Dataset records -
* Start *
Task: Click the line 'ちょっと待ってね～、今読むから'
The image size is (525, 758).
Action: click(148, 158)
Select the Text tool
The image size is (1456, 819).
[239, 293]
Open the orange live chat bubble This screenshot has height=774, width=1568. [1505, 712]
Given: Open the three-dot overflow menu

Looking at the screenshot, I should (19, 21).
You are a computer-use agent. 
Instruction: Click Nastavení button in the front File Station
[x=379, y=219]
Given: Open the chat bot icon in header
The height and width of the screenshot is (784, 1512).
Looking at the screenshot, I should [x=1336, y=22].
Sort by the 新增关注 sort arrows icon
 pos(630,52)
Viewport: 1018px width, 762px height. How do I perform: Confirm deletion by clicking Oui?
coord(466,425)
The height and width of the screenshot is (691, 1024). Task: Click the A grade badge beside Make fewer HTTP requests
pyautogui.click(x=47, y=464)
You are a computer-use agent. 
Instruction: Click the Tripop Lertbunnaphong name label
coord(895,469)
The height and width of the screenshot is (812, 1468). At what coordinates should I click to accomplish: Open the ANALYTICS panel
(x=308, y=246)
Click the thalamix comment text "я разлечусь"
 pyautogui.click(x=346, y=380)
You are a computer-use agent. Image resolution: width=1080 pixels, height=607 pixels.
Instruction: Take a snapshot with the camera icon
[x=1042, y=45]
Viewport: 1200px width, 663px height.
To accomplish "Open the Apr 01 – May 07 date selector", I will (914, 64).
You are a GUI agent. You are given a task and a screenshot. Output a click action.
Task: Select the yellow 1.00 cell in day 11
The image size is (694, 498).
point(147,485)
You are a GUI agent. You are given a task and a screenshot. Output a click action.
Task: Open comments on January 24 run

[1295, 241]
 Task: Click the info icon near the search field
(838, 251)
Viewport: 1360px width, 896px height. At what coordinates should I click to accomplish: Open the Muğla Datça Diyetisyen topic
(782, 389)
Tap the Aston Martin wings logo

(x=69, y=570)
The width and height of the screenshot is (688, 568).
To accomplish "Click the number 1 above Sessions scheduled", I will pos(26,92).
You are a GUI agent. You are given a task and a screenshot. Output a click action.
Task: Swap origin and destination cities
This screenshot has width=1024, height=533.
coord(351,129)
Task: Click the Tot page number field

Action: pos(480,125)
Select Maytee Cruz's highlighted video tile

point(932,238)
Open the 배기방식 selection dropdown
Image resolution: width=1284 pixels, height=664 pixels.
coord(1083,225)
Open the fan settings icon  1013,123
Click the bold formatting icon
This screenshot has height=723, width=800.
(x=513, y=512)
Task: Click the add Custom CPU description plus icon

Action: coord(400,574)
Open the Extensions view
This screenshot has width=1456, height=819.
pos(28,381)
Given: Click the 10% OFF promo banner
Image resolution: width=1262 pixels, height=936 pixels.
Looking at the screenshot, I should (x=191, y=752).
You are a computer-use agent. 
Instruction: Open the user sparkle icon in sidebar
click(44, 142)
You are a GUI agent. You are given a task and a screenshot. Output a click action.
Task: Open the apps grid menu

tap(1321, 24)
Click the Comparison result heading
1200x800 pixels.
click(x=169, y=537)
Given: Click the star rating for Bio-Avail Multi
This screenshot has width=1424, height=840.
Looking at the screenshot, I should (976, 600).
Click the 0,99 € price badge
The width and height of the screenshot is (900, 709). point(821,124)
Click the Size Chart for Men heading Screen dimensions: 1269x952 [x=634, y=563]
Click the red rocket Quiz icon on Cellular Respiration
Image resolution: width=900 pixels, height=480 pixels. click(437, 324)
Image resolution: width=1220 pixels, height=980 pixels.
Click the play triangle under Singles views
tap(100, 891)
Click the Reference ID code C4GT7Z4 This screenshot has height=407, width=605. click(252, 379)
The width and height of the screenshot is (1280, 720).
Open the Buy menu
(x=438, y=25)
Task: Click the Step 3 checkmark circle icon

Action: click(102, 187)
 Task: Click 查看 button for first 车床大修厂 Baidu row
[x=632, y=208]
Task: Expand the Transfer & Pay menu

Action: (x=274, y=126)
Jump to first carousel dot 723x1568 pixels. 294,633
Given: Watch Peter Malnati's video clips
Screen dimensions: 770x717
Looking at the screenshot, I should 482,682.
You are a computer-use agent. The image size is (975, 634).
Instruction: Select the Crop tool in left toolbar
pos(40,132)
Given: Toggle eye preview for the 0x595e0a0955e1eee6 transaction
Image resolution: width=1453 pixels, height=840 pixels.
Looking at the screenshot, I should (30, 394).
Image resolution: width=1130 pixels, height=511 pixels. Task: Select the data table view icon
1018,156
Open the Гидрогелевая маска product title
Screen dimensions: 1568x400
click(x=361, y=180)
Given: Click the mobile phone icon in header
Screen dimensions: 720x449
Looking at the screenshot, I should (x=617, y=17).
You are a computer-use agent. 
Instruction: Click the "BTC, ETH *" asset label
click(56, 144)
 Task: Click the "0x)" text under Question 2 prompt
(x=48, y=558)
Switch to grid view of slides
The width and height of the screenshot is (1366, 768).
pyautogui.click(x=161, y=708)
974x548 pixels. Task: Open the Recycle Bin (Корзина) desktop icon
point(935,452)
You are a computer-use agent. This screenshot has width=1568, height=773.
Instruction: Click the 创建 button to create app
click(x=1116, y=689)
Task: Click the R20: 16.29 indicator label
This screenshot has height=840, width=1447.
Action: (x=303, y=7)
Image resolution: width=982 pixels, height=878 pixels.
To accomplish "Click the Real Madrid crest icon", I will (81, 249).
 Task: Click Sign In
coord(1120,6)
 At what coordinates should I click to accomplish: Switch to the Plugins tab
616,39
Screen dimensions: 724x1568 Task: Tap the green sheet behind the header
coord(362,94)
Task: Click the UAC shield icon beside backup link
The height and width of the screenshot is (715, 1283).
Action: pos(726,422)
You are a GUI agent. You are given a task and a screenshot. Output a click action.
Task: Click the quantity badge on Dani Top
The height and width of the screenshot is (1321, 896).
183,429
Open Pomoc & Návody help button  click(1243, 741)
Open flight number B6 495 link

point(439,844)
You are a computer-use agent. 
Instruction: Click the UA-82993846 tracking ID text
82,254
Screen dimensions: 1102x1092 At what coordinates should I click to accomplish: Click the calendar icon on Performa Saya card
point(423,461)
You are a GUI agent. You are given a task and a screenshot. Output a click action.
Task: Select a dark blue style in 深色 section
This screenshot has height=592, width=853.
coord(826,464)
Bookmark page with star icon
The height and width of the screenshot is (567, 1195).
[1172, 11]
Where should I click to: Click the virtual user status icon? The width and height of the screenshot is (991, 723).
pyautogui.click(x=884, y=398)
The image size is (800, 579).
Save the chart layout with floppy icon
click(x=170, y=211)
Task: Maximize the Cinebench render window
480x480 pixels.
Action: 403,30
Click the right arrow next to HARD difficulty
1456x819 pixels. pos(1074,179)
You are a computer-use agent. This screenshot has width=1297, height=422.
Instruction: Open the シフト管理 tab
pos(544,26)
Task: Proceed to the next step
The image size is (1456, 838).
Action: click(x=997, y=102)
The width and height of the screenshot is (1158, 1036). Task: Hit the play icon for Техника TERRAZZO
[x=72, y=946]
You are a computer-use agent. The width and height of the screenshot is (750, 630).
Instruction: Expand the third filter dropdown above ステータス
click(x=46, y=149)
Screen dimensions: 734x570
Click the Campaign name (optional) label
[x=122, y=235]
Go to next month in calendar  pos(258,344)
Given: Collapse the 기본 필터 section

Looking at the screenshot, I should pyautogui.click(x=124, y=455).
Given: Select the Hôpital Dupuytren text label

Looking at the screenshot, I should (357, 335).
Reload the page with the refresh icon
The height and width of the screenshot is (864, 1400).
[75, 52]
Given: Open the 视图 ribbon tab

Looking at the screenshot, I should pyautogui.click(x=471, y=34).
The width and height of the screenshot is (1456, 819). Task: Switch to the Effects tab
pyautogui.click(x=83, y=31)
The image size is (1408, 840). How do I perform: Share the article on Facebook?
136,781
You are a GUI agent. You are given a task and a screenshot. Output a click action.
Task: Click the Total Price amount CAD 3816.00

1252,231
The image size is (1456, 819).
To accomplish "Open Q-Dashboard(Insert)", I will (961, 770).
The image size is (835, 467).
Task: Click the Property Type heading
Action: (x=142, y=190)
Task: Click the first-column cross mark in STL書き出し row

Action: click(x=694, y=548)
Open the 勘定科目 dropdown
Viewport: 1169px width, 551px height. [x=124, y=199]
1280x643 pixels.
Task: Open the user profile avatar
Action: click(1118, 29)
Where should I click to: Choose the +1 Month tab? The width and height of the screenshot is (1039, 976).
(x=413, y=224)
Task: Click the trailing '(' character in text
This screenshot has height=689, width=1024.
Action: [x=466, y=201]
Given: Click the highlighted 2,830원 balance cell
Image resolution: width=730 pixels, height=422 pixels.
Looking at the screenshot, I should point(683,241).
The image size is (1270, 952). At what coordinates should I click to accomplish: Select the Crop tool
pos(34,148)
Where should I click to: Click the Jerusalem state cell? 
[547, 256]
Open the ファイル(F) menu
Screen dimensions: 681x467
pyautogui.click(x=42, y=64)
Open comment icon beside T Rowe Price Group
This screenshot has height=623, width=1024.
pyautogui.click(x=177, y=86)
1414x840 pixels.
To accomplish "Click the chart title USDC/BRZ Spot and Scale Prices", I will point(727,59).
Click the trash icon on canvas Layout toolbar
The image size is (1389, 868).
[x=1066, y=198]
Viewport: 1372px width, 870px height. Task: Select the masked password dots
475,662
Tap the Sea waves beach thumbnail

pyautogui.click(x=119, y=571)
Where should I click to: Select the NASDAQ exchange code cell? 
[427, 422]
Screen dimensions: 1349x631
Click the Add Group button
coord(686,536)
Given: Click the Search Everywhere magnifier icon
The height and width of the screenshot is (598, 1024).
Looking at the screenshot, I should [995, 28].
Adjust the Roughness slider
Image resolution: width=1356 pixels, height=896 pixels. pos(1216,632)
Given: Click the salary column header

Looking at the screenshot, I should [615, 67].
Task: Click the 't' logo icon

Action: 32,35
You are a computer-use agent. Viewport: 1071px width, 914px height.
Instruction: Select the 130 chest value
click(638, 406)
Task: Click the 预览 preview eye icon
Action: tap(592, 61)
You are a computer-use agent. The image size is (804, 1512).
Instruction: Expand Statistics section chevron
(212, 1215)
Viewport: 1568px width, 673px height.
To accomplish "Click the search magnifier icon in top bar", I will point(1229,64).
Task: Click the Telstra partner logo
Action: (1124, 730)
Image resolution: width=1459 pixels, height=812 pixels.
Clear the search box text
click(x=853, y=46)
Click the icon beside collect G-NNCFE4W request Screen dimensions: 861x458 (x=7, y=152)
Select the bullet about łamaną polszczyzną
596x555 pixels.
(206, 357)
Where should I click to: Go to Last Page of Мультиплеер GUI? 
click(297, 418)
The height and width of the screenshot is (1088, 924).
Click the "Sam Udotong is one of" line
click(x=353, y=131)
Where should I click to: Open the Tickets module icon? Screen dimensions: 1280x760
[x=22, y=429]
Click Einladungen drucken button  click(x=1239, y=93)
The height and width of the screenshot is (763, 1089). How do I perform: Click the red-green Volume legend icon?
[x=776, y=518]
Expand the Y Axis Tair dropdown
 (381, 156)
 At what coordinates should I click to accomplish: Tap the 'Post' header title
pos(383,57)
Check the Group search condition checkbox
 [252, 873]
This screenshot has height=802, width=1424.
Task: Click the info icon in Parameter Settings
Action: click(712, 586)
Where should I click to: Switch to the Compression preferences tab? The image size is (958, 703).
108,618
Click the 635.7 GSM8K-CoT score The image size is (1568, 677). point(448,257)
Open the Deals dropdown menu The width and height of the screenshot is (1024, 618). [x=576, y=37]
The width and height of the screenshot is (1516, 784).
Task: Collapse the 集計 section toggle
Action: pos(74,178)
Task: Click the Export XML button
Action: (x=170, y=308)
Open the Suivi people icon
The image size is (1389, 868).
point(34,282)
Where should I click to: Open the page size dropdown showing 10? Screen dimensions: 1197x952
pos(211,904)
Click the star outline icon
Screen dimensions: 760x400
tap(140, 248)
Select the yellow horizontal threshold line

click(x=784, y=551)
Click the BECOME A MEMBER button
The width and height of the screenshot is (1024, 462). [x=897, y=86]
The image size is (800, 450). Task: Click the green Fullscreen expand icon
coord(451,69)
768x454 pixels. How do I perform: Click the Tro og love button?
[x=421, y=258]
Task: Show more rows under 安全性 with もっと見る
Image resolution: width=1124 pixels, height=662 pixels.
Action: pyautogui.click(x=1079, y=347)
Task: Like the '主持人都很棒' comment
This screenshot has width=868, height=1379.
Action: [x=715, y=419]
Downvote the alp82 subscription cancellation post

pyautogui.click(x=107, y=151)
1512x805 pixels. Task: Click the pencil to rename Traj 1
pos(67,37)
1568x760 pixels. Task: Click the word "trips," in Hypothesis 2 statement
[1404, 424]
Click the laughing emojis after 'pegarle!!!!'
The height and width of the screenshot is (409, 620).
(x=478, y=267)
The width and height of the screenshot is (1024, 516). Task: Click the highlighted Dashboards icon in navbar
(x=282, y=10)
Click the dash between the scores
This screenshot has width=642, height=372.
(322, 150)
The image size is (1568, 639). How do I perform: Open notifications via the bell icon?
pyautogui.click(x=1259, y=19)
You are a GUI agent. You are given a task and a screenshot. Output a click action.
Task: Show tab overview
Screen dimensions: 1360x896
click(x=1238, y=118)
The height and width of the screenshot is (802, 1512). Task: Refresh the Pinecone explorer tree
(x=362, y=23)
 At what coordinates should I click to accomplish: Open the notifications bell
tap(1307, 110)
* End *
What you should do - Copy out the material verbatim, beginning at the line that contains "Image resolution: width=1220" and stopping after the line that contains "click(56, 144)".

Solution to this problem -
Image resolution: width=1220 pixels, height=980 pixels.
Click the play triangle under Singles views
tap(100, 891)
Click the Reference ID code C4GT7Z4 This screenshot has height=407, width=605. click(252, 379)
The width and height of the screenshot is (1280, 720).
Open the Buy menu
(x=438, y=25)
Task: Click the Step 3 checkmark circle icon

Action: click(102, 187)
 Task: Click 查看 button for first 车床大修厂 Baidu row
[x=632, y=208]
Task: Expand the Transfer & Pay menu

Action: (x=274, y=126)
Jump to first carousel dot 723x1568 pixels. 294,633
Given: Watch Peter Malnati's video clips
Screen dimensions: 770x717
Looking at the screenshot, I should 482,682.
You are a computer-use agent. The image size is (975, 634).
Instruction: Select the Crop tool in left toolbar
pos(40,132)
Given: Toggle eye preview for the 0x595e0a0955e1eee6 transaction
Image resolution: width=1453 pixels, height=840 pixels.
Looking at the screenshot, I should (30, 394).
Image resolution: width=1130 pixels, height=511 pixels. Task: Select the data table view icon
1018,156
Open the Гидрогелевая маска product title
Screen dimensions: 1568x400
click(x=361, y=180)
Given: Click the mobile phone icon in header
Screen dimensions: 720x449
Looking at the screenshot, I should (x=617, y=17).
You are a computer-use agent. 
Instruction: Click the "BTC, ETH *" asset label
click(56, 144)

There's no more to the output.